- Episode no.: Season 4 Episode 24
- Directed by: Anson Williams
- Story by: André Bormanis
- Teleplay by: Kenneth Biller
- Production code: 192
- Original air date: May 6, 1998

Guest appearances
- Alexander Enberg – Ens. Vorik; Susan Lewis – Transporter Technician;

Episode chronology
| ← Previous "Living Witness" | Next → "One" |
- Star Trek: Voyager season 4

= Demon (Star Trek: Voyager) =

"Demon" is the 92nd episode of Star Trek: Voyager, the 24th episode of the fourth season. The crew of USS Voyager, a 24th-century spacecraft trying to get back to Earth, land on planet in search of supplies. However, two crewmen are lost and the Captain investigates.

==Plot==
With their deuterium supplies dwindling, Captain Janeway orders the crew of Voyager to reduce power consumption to minimal levels, traveling at impulse power and confining the crew to a few decks. Seven of Nine detects signs of deuterium on a nearby planet, which Chakotay quickly identifies as a "demon"-class planet, hostile to living creatures due to its high surface temperature and toxic atmosphere. With no way to remotely extract the deuterium due to communication interference from the atmosphere, Harry Kim volunteers himself and Tom Paris to take a shuttlecraft to the surface using modified shield technology and extract the essential materials themselves. As they track down the deuterium deposits on the surface, they discover a metallic liquid that maintains a cool temperature despite the atmosphere. Kim falls in a pool of this liquid, Paris is able to pull him out but Kim's environmental suit is damaged.
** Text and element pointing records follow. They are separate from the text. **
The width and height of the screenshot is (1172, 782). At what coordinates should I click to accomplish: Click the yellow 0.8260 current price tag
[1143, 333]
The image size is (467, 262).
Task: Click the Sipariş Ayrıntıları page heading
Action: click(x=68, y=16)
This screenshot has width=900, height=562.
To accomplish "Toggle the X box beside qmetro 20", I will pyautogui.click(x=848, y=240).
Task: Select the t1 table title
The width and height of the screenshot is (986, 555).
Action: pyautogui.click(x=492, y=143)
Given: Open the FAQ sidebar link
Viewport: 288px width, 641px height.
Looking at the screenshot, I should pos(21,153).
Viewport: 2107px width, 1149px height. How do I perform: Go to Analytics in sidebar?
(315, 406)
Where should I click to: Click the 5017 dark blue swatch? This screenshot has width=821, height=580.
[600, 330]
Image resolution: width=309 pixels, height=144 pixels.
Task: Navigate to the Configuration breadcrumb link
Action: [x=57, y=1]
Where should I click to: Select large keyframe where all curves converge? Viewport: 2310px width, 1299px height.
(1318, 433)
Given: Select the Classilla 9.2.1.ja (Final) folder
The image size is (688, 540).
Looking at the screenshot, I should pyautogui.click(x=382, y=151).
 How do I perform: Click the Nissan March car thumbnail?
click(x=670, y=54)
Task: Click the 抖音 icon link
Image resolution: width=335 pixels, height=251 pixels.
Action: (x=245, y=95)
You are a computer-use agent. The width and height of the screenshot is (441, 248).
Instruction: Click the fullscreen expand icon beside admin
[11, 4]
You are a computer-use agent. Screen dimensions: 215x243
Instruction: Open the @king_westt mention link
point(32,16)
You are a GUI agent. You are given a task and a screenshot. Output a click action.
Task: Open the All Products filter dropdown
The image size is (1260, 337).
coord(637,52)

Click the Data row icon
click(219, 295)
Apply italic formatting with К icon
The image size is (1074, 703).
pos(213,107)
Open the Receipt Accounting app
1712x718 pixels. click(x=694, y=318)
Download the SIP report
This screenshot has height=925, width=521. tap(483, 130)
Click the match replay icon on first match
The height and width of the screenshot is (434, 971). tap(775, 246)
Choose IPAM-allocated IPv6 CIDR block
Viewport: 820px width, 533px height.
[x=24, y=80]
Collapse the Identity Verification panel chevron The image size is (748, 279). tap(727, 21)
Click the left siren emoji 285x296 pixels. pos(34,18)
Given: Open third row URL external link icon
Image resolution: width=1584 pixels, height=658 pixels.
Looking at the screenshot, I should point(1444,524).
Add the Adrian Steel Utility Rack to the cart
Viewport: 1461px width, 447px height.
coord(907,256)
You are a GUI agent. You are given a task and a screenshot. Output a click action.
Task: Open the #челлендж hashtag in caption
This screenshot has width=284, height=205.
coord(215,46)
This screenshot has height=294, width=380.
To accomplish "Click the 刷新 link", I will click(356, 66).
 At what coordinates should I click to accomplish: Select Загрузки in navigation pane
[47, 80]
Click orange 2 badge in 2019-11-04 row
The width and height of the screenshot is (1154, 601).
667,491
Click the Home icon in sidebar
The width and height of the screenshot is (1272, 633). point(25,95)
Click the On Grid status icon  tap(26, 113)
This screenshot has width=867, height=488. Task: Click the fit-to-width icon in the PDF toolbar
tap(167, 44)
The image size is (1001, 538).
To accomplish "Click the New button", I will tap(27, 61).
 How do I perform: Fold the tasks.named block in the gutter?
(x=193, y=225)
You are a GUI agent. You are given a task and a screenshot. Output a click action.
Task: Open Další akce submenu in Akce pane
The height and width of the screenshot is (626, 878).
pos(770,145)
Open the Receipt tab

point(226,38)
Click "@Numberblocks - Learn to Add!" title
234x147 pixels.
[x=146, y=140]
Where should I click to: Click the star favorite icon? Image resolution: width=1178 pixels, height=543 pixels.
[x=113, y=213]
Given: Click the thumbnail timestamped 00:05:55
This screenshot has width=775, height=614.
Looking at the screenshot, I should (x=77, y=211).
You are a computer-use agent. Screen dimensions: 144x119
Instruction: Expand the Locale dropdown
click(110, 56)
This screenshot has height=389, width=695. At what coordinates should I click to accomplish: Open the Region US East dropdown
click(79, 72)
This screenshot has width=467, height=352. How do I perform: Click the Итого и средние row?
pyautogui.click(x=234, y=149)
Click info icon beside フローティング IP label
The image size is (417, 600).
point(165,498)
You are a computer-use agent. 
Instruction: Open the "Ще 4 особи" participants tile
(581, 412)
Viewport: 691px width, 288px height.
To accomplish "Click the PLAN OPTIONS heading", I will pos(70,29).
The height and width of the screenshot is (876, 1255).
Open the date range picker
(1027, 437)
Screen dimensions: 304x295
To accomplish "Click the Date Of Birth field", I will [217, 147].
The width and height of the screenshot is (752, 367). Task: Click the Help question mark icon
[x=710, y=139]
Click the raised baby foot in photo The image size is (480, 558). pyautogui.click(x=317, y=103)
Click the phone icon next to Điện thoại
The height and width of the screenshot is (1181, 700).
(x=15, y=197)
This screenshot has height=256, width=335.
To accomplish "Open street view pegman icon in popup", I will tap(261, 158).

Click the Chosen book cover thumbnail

Soon both their environmental suits fail, and they collapse.

When Paris and Kim fail to return to Voyager after some time, Janeway orders the ship to land on the surface to send out teams to find them. Chakotay and Seven of Nine discover the two alive, but out of the suits and apparently able to withstand the harsh conditions. With a supply of deuterium to continue their journey home, they return to Voyager but Kim and Paris start to suffocate once aboard until the Doctor can contain a supply of the planet's atmosphere. The Doctor discovers both men have a large quantity of the metallic liquid in their blood, and explains that because the planet's atmosphere is impossible to recreate safely, should Voyager leave, they would have to leave the two behind. Torres discovers the liquid has the ability to take on the form of organic material.

Chakotay, Seven and Kim return to the planet to find the much needed deuterium and are able to retrieve some. They also discover the barely-alive Kim and Paris, still within the environmental suits running on emergency backup power. The two are safely returned to Voyager, and the Doctor realizes that the other Kim and Paris are actually clones created by the metallic liquid, using the DNA from the human crew members to construct the bodies. Soon, a pool of the liquid forms beneath the ship, trapping it. When they try to lift off, the pool under the ship reacts, causing it to sink more. Janeway is able to talk to the Kim clone, and reaches out to this new intelligence, a "silver blood", who explains that it has acquired sentience when it came in contact with Paris and Kim, and wants to keep the Voyager crew around for companionship. Janeway proposes to the silver blood that it can clone any member of the crew that volunteers, allowing it to create duplicates of the crew for itself, in exchange for releasing the ship. The creature agrees, and soon Voyager lifts off, leaving numerous crew clones on the planet.

== Continuity ==
The season 5 episode "Course: Oblivion" is a direct sequel of this episode and concerns the fate of the crew duplicates.

== Reception ==
In 2015, WhatCulture ranked this episode the 28th best Star Trek episode of the franchise. They praised this episode as feeling more like a "classic Trek", describing it as "clever, speculative, and philosophical."

Conversely, Keith R. A. DeCandido ranked it a 1/10 and the worst episode of Voyagers 4th season. DeCandido thought the premise was ludicrous, as deuterium is an isotope of the most common element in the universe (hydrogen); too much of the episode was uninteresting filler; and that the episode betrays its own premise by presenting a hostile planet, yet allowing the crew to ignore or circumvent the alleged danger with seemingly no ill-effects in the second half of the episode.